En marge de l’enquête judiciaire ouverte en décembre dernier sur des écoutes non-autorisées du Srel, le Parquet luxembourgeois porte un regard nouveau sur le réseau des intermédiaires financiers qui ont traité avec l’oligarchie russe et les dirigeants africains, dont beaucoup incarnaient la Françafrique. La justice pourrait ainsi s’interesser de près à leurs relais dans la classe politique luxembourgeoise et, peut-être aussi, l’utilisation du Service de renseignement au Luxembourg. Dans une note du 15 avril 2004 qu’il adressa au Parquet et à Carlos Zeyen, alors encore le patron de la Cellule de renseignement financier, le commissaire Pierre Kohnen rapportait des informations classées « top secret » par Yachbal, la police judiciaire israélienne.
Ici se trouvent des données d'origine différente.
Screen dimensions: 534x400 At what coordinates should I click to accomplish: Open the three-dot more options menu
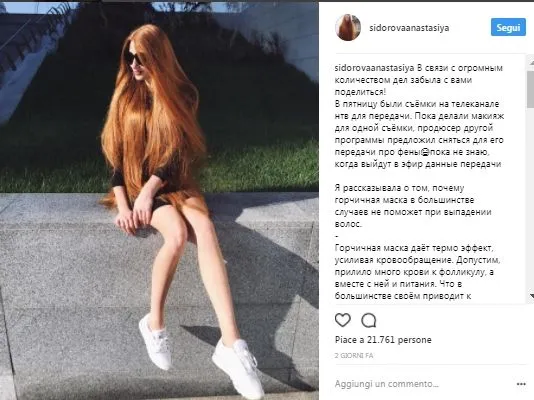point(521,384)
L’enquêteur parlait de l’existence des fonds ouverts à la Sella et chez Alcor liés à Gaydamak par l’intermédiaire d’hommes de paille, notamment le banquier moscovite Alexandre Babayan, l’ex-directeur adjoint du Mossad Avi Dagan, et un certain Zeev Zacharin, général en retraite. « Il apparaît que Gaydamak et Zacharin vendent des armes au Congo », notait Pierre Kohnen, ajoutant que « c’est Gaydamak qui a introduit Zacharin aux Angolais » et que ce dernier « vendrait des armes aux rebelles angolais pour son propre compte (et) aurait de même vendu des armes au Sierra Leone ». La note indiquait aussi que Gaydamak était en possession des cartes de visite de I. et B., mais aussi d’une autre cadre de la Sella, fille d’un général de l’Otan, que l’on va retrouver par la suite chez Malkin, avant que ce dernier ne la limoge en 2009, en même temps que son avocat et son conseiller financier, le même qui avait servi au Luxembourg Gaydamak pour gérer ses fonds d’investissement.
Dans ces circonstances, il ne faut donc pas s’étonner si le Parquet s’entête à vouloir faire comparaître devant un tribunal correctionnel les deux ex-banquiers de la Sella, et espérer peut-être ainsi remonter les réseaux et intermédiaires qui se dissimulent encore dans les coulisses.